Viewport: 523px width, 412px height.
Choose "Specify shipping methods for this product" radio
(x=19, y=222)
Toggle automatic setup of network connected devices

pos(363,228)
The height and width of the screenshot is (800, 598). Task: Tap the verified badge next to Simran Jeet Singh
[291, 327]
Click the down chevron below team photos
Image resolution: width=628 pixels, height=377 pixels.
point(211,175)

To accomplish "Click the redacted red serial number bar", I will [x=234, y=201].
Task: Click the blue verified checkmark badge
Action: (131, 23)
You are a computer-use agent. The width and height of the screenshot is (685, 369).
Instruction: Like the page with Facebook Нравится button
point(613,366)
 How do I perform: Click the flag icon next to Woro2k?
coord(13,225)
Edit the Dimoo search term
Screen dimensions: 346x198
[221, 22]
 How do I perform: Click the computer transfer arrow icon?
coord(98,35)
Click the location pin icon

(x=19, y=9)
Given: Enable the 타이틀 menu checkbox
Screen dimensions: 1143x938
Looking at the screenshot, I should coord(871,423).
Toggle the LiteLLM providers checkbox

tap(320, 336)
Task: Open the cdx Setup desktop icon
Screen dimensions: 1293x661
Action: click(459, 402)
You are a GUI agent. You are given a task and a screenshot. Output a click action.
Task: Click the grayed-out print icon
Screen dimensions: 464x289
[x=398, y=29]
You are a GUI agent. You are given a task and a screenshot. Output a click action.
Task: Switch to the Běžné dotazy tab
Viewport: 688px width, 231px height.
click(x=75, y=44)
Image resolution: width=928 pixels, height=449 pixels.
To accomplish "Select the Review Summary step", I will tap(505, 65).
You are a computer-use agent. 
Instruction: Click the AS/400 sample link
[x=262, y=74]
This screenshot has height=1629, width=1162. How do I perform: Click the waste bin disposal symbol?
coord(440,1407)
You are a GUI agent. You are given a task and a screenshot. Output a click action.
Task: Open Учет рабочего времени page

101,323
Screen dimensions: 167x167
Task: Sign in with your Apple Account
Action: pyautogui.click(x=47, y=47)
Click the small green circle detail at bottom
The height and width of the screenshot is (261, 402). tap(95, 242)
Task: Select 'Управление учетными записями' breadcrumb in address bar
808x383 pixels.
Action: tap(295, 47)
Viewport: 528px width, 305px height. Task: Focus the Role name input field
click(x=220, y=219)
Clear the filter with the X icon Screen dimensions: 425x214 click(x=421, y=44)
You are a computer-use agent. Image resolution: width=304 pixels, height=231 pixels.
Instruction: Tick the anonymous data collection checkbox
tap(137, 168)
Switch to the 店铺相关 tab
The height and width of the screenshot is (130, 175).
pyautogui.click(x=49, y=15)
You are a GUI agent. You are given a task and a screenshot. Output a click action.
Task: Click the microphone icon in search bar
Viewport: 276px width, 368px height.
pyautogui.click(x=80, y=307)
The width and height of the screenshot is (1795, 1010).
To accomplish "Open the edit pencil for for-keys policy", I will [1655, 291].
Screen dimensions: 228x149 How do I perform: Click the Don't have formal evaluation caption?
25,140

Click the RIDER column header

- AIM:
Please revise the rows beginning at the line that has "Viewport: 528px width, 305px" and ending after the line that has "pyautogui.click(x=80, y=307)", changing "microphone" to "mic" and leaving everything else unchanged. Return only those lines.

- EXERCISE SOLUTION:
Viewport: 528px width, 305px height. Task: Focus the Role name input field
click(x=220, y=219)
Clear the filter with the X icon Screen dimensions: 425x214 click(x=421, y=44)
You are a computer-use agent. Image resolution: width=304 pixels, height=231 pixels.
Instruction: Tick the anonymous data collection checkbox
tap(137, 168)
Switch to the 店铺相关 tab
The height and width of the screenshot is (130, 175).
pyautogui.click(x=49, y=15)
You are a GUI agent. You are given a task and a screenshot. Output a click action.
Task: Click the mic icon in search bar
Viewport: 276px width, 368px height.
pyautogui.click(x=80, y=307)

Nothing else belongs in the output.